NRICM101 (清冠一號 (Qīngguàn yī hào)), is a treatment for COVID-19 developed in Taiwan using Traditional Chinese Medicine (TCM), created by the National Research Institute of Chinese Medicine (NRICM), a governmental body of Taiwan. The prescription has gained legal approval in several countries, the first TCM recipe to do so for COVID-19 treatment. In its native Taiwan, the treatment is used in conjunction with vaccinations.
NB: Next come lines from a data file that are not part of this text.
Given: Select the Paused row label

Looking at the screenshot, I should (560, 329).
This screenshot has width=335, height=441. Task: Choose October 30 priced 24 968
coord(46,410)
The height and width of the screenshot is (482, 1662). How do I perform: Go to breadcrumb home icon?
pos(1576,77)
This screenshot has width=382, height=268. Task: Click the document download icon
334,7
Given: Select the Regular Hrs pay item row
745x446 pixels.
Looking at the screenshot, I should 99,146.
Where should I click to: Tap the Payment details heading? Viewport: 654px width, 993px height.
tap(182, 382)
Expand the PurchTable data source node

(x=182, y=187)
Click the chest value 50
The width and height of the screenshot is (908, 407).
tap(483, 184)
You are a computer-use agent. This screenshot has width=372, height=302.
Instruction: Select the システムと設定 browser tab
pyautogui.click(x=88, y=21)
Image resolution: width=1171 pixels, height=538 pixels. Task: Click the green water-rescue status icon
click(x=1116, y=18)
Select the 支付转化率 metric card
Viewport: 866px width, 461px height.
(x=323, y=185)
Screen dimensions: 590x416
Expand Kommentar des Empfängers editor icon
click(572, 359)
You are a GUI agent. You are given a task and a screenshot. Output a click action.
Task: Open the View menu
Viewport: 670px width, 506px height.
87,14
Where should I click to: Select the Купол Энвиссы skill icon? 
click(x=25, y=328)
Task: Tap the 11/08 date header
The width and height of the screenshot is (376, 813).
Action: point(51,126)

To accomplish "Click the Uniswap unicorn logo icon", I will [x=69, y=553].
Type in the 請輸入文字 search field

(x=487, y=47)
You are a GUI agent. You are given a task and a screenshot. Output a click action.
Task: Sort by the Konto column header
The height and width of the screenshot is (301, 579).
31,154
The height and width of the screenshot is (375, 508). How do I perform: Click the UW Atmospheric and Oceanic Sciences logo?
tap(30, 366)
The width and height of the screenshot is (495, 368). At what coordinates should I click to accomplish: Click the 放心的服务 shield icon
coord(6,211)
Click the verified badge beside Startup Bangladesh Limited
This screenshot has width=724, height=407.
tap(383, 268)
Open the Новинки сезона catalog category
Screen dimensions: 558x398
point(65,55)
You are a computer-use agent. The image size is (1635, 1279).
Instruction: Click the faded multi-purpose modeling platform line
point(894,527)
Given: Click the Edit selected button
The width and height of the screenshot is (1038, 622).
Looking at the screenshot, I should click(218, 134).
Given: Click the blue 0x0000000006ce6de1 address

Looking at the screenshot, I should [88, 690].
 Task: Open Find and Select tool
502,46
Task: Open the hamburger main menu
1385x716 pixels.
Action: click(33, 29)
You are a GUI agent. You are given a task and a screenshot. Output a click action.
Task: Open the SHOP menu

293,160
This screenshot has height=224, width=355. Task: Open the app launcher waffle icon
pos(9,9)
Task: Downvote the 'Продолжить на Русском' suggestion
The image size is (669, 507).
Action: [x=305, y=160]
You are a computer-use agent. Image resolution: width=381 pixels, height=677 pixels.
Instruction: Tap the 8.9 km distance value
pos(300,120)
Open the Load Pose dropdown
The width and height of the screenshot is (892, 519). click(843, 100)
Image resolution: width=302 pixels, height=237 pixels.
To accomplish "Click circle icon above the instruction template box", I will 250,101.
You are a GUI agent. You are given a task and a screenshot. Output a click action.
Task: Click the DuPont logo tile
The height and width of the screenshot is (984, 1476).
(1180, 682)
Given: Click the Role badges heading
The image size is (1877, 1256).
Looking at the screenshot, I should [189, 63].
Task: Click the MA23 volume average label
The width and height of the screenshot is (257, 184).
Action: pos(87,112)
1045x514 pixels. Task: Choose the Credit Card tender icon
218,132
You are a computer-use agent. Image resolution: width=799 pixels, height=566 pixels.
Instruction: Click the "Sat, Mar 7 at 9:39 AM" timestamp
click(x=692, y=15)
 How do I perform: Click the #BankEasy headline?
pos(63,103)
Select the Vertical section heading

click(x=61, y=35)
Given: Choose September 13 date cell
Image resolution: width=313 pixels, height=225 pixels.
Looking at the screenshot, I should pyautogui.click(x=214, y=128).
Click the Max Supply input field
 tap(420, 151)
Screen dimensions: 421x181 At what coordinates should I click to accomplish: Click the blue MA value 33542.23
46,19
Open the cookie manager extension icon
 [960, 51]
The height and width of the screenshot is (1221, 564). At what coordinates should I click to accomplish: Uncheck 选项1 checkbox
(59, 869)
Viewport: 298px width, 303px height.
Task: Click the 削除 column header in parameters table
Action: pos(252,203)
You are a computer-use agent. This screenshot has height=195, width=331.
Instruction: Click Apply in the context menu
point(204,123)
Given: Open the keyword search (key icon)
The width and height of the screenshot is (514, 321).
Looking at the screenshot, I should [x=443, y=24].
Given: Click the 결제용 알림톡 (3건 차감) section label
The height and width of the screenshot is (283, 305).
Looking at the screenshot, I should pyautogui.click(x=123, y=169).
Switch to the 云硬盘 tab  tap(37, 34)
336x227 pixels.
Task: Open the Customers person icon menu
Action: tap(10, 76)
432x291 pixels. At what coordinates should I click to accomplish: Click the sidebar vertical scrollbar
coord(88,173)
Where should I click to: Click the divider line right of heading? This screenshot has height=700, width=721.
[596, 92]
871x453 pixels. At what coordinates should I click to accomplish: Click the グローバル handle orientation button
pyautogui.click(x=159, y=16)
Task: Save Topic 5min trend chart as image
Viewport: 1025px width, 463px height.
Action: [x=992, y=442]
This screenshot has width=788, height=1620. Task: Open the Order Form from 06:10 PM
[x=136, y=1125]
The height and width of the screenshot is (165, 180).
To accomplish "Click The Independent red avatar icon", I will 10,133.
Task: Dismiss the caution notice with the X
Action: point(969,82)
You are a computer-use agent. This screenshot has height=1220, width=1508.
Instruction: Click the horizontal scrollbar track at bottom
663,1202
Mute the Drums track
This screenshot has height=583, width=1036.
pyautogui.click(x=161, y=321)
Amongst the formulations available are RespireAid from Sun Ten, and COVRelief from Chuang Song Zong.

The formula is provided in granule form, which is common for Chinese patent medicine.

==Formulation==
NRICM101 contains 10 herbal medicinal components, including:

- 黃芩 (Scutellaria baicalensis root)
- 魚腥草 (Houttuynia cordata, heartleaf)
- 栝蔞實 (Mongolian snakegourd fruit)
- 北板藍根 (Indigowoad root)
- 厚朴 (Magnolia bark)
- 薄荷 (Peppermint herb)
- 荊芥 (Fineleaf nepeta)
- 桑葉 (Mulberry leaf)
- 防風 (Saposhnikovia root)
- 甘草 (Baked liquorice root)

==Method of action==
According to the NRICM, the herbal medicine is supposed to work by preventing the SARS-CoV2 virus from binding with ACE2. This would reduce the chance of severe illness.

== Legal status ==
On 2021 May 18, Taiwan licensed NRICM101 for distribution under emergency access policy.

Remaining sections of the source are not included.